▸ **TEXT BLOCK**:

- - - -

So I have a piece of code for which I am trying to get the exact number of clock cycles it will take to execute. However, my experiments indicate that this number is incorrect. Please don't ask details of how I run the experiment. What I need to know is where I am going wrong in counting the clock cycles. I am working with TI launchpad for MSP430. Is it adding any optimizations I am not aware of? Any other ideas anyone can give me.? Code and assembly with clock cycles is given below. Initial value of i is 0.
int get_sign(int i){
int j=i+1000;
int y=0;
while(i<100){
if (y == 0){
j=j-i;
y=1;
}
else{
j=j*2+i*2;
y=0;
}
i++;
}
return j;
}
Assembly generated | Clock cycles | |
push r4 | 3 | |
mov r1, r4 | 1 | |
add #2, r4 | 1 | |
add #llo(-6), r1 | 2 | |
mov r15, -4(r4) | 4 | |
mov -4(r4), r15 | 3 | |
Add #1000, r15 | 2 | |
mov r15, -8(r4) | 4 | |
mov #0, -6(r4) | 4 | |
jmp | 2 | |
cmp #0, -6(r4) | 4 | x100 |
jne | 2 | x100 |
sub -4(r4), -8(r4) | 6 | x50 |
mov #1, -6(r4) | 4 | x50 |
jmp | 2 | x50 |
Mov -8(r4), r15 | 3 | x50 |
add -4(r4), r15 | 3 | x50 |
mov r15, -8(r4) | 4 | x50 |
Rla -8(r4) | 6 | x50 |
mov #0, -6(r4) | 4 | x50 |
add #1, -4(r4) | 4 | x100 |
cmp #100, -4(r4) | 5 | x100 |
jl | 2 | x100 |
Mov -8(r4), r15 | 3 | |
Add #6, r1 | 2 | |
pop r4 | 2 | |
ret | 3 | |
Total | 3336 |
There are various factors that can affect instruction timing. Some are shown in the list below:
- Interrupts (the biggest offender)
If interrupts are enabled, an interrupt firing in the middle of the test will cause the timing to be wrong.
- Flash wait states
Reading flash is slower than reading RAM so if your code is running from flash, you have to account for wait states when an instruction is loaded. Burst mode further complicates things since some processors can perform a read-ahead of multiple instructions so that execution times are reduced. Even slower RAM may require wait states.
- Instruction caching
Some processors have instruction caches that can hold many instructions to eliminate the need to read them from flash. Figuring out the timing is very difficult since a jump taken may clear the cache and instructions would have to be read from flash again.
- Hardware register access
Reading data from a hardware register introduces variable clock cycles since the processor may have to execute wait states until the data is ready at the register.
These are only four examples out of many. There are others such as bus arbitration, DRAM refresh, turbo modes, etc. The best you can hope for is an approximation. As for the MSP430, I'm not familiar with the processor but I'm pretty sure that it has one or more of the items I posted above.

- - - -

▸ **ENTRIES SUPPLIED**:
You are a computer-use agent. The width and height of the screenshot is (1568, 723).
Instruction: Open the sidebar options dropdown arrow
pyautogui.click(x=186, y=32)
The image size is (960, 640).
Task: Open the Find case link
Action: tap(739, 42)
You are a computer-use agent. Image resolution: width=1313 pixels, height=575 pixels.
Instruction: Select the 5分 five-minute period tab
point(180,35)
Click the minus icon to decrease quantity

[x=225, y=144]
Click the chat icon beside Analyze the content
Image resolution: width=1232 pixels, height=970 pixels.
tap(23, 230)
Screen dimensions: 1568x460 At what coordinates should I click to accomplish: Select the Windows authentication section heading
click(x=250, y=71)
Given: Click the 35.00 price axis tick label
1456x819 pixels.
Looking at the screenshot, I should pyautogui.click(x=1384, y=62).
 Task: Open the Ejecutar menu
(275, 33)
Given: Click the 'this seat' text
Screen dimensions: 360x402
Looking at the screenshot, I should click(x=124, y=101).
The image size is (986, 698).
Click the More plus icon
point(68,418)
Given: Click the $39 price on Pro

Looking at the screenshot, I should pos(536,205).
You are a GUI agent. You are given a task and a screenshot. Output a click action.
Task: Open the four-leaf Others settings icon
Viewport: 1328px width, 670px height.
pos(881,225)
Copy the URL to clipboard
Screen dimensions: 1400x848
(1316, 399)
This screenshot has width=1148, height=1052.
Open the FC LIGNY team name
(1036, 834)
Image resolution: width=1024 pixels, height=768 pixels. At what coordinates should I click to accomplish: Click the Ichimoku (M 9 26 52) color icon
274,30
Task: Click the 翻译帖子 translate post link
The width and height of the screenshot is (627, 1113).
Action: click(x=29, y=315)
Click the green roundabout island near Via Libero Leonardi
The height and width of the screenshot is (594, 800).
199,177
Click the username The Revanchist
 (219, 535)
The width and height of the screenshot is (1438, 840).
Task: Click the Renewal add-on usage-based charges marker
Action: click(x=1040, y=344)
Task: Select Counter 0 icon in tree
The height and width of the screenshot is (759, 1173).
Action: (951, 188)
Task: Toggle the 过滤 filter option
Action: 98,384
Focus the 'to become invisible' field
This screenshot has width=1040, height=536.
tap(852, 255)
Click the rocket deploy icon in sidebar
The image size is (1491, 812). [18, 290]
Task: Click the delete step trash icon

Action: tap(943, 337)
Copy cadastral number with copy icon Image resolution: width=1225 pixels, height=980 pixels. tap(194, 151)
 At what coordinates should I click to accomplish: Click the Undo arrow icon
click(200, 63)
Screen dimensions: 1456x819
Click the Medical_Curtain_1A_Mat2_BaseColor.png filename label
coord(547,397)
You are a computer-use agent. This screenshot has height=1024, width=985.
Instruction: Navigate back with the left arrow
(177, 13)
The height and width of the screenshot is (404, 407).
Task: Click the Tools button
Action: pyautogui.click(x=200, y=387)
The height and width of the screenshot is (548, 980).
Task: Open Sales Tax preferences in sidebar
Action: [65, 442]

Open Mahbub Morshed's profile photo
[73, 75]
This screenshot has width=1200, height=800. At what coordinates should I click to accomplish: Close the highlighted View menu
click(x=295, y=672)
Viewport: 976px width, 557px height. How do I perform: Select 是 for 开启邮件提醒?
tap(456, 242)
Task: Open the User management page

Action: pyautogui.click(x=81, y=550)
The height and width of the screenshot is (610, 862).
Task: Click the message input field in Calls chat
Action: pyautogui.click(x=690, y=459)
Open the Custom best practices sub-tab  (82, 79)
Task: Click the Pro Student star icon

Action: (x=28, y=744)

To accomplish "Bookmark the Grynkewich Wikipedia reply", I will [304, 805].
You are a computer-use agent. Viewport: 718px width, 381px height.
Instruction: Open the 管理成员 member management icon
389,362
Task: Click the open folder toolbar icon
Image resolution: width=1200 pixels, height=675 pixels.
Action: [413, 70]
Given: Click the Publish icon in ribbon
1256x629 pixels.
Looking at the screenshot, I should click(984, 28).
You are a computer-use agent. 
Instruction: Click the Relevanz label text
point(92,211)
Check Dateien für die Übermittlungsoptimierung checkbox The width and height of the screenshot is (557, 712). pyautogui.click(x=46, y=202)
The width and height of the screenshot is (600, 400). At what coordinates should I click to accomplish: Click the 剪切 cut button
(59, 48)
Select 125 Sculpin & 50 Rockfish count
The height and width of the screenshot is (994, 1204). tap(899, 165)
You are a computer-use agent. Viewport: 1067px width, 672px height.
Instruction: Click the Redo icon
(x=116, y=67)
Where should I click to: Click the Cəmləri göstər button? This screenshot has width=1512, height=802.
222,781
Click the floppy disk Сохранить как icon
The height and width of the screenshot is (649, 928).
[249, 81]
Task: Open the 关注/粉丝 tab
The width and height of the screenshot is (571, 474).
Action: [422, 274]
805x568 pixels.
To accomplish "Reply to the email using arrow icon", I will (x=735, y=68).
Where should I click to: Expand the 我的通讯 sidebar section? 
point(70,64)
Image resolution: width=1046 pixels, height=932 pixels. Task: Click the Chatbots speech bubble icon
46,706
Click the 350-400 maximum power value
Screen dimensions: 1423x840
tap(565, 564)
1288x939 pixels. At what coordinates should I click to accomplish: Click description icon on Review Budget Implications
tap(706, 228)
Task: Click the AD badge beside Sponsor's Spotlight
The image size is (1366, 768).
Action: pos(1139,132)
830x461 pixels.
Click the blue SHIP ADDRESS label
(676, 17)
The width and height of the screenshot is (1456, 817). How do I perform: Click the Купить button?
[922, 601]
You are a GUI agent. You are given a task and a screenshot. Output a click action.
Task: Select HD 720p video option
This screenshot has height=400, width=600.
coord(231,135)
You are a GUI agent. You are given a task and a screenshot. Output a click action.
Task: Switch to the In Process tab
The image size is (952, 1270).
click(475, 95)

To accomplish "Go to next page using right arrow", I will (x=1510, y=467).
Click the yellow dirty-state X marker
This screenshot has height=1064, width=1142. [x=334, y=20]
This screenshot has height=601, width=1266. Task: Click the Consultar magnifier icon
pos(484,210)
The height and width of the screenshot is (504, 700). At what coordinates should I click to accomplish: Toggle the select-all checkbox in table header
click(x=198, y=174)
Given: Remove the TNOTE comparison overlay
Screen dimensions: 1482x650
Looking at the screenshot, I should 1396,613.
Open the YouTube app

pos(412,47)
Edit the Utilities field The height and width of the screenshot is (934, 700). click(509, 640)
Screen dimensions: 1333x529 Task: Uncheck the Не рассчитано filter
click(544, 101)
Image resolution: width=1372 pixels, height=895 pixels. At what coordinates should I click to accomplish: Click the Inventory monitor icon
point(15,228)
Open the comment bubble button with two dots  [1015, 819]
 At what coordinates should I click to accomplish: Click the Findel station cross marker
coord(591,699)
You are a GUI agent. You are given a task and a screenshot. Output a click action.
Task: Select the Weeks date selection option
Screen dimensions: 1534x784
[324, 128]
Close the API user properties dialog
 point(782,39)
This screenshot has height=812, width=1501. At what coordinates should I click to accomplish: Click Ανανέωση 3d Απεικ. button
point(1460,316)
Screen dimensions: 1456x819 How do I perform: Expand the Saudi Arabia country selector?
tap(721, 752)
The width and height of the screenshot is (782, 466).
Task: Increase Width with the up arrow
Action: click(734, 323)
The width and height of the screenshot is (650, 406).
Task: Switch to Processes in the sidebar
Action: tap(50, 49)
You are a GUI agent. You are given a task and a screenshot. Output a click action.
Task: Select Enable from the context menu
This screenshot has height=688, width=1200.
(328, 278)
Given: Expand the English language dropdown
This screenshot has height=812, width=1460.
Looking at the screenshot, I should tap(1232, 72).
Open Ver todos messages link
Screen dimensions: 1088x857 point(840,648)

- - - -

Continue the forum thread on counting MSP430 clock cycles from the point where it stops. The records were taken from a separate source.

▸ **THE RESULT**:
Aaaand -- this is why I gave up on counting clock cycles a long long time ago. I benchmark code instead, and allow for a wide margin in timing in actual use. Not only does benchmarking give me (in my opinion) a more accurate picture, it also accounts for instances where I might be committing pure old-fashioned screwups, like failing to set up the flash memory accesses for the best-case processor speed.
I suppose that if I were working on something time-critical, on a processor that had an easy-to-determine cycle count, then I might count clock ticks -- but on the other hand, such a processor would, almost by definition, be much slower than a modern alternative. So if I were doing that sort of thing with that sort of processor, and there wasn't some compelling reason (legacy hardware, radiation hardness, etc.) to keep that processor, I might advocate for something newer and faster.
You're not giving away much are you ?
How many clock cycles do you measure?
Is the error between what you measure and what you predict constant?
You haven't told us what processor you are using, what else is running on it etc etc.
I'm struggling to see why you care - I often measure how long things take but I haven't needed to do anything complicated in an exact number of clock cycles for over 30 years (battery powered instrument using a very feeble early CMOS processor to generate sine waves and measure the response to them at the same time, no on chip timers.)
MK
Best way to count clock cycles is a dual channel oscilloscope. You can not use a processor of any kind to both generate a signal and count clock cycles since the interrupts and service routines will skew the results unless it's a very slow signal generated on the order of 1% of processor clock speed. Your calculations above should be close. See reply by Jorick as he said there are a lot to people employed trying to solve similar problems. Just the supply voltage drift or clock crystal drift can cause changes in execution times and therefore total clock cycles per time interval not to mention stray capacitance between board traces etc.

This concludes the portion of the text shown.